# Singlehanded in the Caribbean and on the Great Lakes



## aerie (Jul 14, 2000)

I've been a member of Sailnet for a while but just discovered the forums only recently. I'm a two-boat owner by choice, one in the Caribbean and one on the Great Lakes. My fantasy is to live aboard full-time in the Caribbean and return to the Great Lakes during hurricane season. Unfortunately I haven't quite figured out the work thing as I feel I'm too young to stop working and start drawing on my 401K. I have settled on working part-time as an independent contractor, returning to the US to work periodically. I haven't found a partner to share my crazy lifestyle, so I primarily sail singlehanded, although I've never had a problem finding friends to sail with me in the Caribbean, or to help with a delivery on the Great Lakes.

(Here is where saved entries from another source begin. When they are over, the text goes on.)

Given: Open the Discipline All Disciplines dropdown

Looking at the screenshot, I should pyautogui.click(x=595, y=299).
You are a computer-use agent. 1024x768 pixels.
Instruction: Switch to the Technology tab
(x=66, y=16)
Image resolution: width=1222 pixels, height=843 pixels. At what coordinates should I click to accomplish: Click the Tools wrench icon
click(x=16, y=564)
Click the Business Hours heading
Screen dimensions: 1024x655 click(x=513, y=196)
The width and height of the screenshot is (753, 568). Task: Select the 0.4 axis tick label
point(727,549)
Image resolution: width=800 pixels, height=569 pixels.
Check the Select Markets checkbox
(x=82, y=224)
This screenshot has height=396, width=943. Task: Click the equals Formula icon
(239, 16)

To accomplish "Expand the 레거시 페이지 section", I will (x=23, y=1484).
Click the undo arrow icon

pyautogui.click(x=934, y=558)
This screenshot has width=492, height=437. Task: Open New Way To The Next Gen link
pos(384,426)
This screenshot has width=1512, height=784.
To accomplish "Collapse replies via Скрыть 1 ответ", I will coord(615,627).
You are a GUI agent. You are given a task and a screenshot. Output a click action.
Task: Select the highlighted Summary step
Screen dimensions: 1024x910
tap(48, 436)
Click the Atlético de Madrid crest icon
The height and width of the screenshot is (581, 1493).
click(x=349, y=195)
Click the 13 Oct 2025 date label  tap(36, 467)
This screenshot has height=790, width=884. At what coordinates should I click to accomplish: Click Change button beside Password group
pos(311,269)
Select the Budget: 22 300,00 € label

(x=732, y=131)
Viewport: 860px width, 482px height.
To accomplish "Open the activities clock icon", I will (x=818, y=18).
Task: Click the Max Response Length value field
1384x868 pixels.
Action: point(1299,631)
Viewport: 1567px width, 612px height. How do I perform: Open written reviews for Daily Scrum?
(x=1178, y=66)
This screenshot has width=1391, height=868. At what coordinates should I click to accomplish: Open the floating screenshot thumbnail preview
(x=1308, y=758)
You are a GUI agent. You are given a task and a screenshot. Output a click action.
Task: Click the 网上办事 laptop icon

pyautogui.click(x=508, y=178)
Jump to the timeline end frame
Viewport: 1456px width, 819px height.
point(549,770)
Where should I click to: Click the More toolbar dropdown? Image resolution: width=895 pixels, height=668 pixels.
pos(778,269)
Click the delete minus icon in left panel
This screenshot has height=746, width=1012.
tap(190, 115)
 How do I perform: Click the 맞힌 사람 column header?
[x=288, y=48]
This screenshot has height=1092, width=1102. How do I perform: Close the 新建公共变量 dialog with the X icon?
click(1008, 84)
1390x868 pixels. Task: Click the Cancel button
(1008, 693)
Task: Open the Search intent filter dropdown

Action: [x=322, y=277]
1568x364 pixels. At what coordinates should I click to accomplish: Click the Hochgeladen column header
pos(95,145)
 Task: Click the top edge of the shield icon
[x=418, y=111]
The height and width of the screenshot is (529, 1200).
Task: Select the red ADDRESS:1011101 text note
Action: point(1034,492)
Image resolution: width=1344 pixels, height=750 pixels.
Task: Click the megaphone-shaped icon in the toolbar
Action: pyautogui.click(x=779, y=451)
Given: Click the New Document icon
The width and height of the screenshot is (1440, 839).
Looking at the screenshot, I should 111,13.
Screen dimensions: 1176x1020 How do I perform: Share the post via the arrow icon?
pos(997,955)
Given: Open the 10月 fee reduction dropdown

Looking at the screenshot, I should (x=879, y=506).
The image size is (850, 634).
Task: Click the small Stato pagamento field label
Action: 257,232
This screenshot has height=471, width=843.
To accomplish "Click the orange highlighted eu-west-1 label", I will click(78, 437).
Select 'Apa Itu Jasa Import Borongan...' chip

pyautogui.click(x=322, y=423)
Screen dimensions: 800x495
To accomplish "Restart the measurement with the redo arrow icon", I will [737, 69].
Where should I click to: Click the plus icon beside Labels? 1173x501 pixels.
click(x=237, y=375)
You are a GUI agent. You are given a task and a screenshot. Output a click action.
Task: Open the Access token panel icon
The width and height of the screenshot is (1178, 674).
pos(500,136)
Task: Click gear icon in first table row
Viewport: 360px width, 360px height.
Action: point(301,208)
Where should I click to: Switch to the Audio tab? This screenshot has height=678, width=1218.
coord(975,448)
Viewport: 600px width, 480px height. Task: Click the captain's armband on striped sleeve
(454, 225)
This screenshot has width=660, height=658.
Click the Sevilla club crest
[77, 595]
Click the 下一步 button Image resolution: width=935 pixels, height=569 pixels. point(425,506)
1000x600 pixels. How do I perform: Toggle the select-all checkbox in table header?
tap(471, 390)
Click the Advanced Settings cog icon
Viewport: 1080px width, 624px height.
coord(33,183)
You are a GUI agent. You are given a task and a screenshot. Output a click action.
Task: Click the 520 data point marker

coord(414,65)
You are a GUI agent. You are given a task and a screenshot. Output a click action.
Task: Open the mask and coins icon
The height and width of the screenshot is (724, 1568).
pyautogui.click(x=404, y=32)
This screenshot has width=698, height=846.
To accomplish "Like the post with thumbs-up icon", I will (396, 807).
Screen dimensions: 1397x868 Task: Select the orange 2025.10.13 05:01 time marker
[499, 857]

I am a member of the Great Lakes Singlehanded Society and have so far completed a singlehanded challenge (of 230 to 346nm) on four of the five Great Lakes, with sights on Lake Ontario in 2010. After that I can return to Lake Michigan.

Gail
s/v Gaiamar (Caribbean)
s/v Shanti (Great Lakes)


----------



## Superpickle (Oct 17, 2009)

Wow, what a Diff.. Two completely different worlds.. LOL.. 
IF, you can do a Survival on the 401K..... DO IT. and get a Honey from the Carib to share it with ;-)

and. Im Jealous


----------



## TSOJOURNER (Dec 16, 1999)

Your crazy lifestyle sounds great ! I am new to the sailnet as well...welcome.
Sara


----------